People do things in different ways - when kids were little my local friends and family if we were socialising together at the weekend would give the toddlers a kids tea then put them to bed then have wine and a nice adult dinner say curry or something French and chicken-y. We went to stay with my old school friend in midlands. The Saturday night we had baked potatoes at 6pm with all the toddlers and no wine. Thought Dh might cry.
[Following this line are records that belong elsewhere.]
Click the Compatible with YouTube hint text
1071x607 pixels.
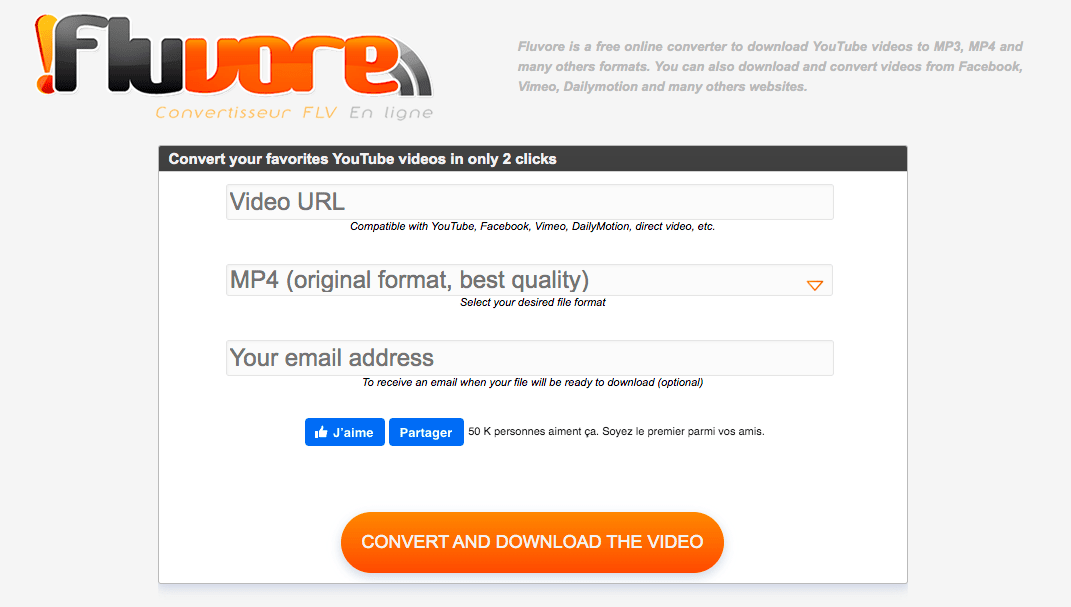532,227
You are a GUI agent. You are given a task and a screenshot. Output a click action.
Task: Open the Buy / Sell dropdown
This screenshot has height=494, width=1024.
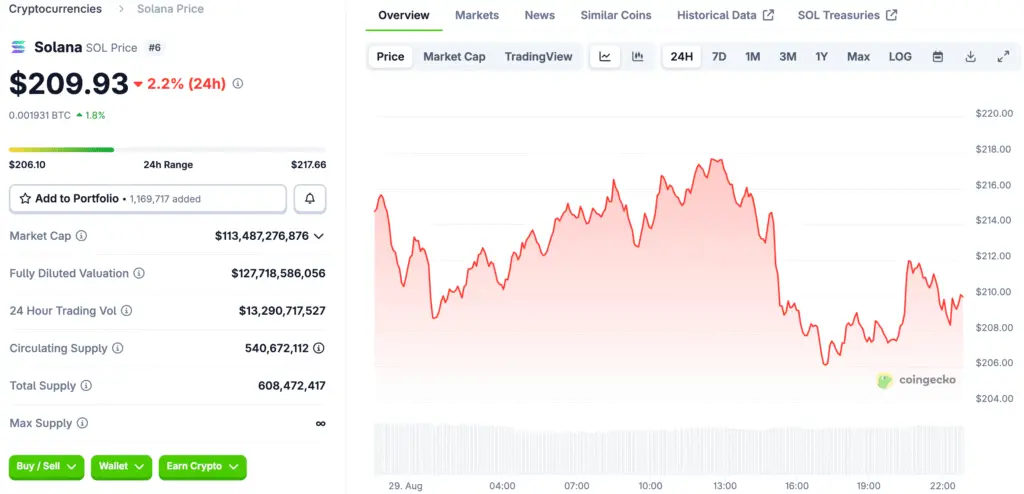46,466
katseyes7 · 13/10/2021 18:51

My other half, who is a very fit, otherwise health conscious marathon runner/triathlete, has a strange liking for 'soup cocktails' as he calls them.
He'll mix two tins of soup together and heat them up. Favourite is oxtail (bleurgh) and tomato.
The thought of it makes me heave.

katseyes7 · 13/10/2021 18:55

Properjob Yes to cold rice pudding out of the tin! Love it.
And have you ever tried toasted Mars Bar sandwiches?

Dnaltocs · 13/10/2021 19:03

Find it strange some here don’t have tea or coffee with food. On Christmas Day and New Years Day we have alcohol with our meal. At the end of that dinner we have tea or coffee. We have a hot drink, tea or coffee with all our meals. All families I know do this.
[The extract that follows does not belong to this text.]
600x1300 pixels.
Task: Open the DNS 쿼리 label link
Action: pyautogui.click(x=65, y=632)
Lifeisaminestrone · 13/10/2021 19:04

My Mum was actually quite wealthy but very frugal and would always shop in the reduced aisle, we lived in a poor city we used to have:
Sole, tuna steaks, sea bass, crabs, langoustines
With kale, freshly cooked beetroot,
Pudding lychee, physalis, kumquats and random fruit sold for pennies!
She was delighted when could pick up four fish fillets for less than £1!

I used to get so excited going to friends who had a pasta bake and sausages and chips!

TheGrumpyGoat · 13/10/2021 19:07

@Dnaltocs

Find it strange some here don’t have tea or coffee with food. On Christmas Day and New Years Day we have alcohol with our meal. At the end of that dinner we have tea or coffee. We have a hot drink, tea or coffee with all our meals. All families I know do this.
The only person I know who has tea/coffee with food is MIL. Everyone else I know has water, or maybe wine.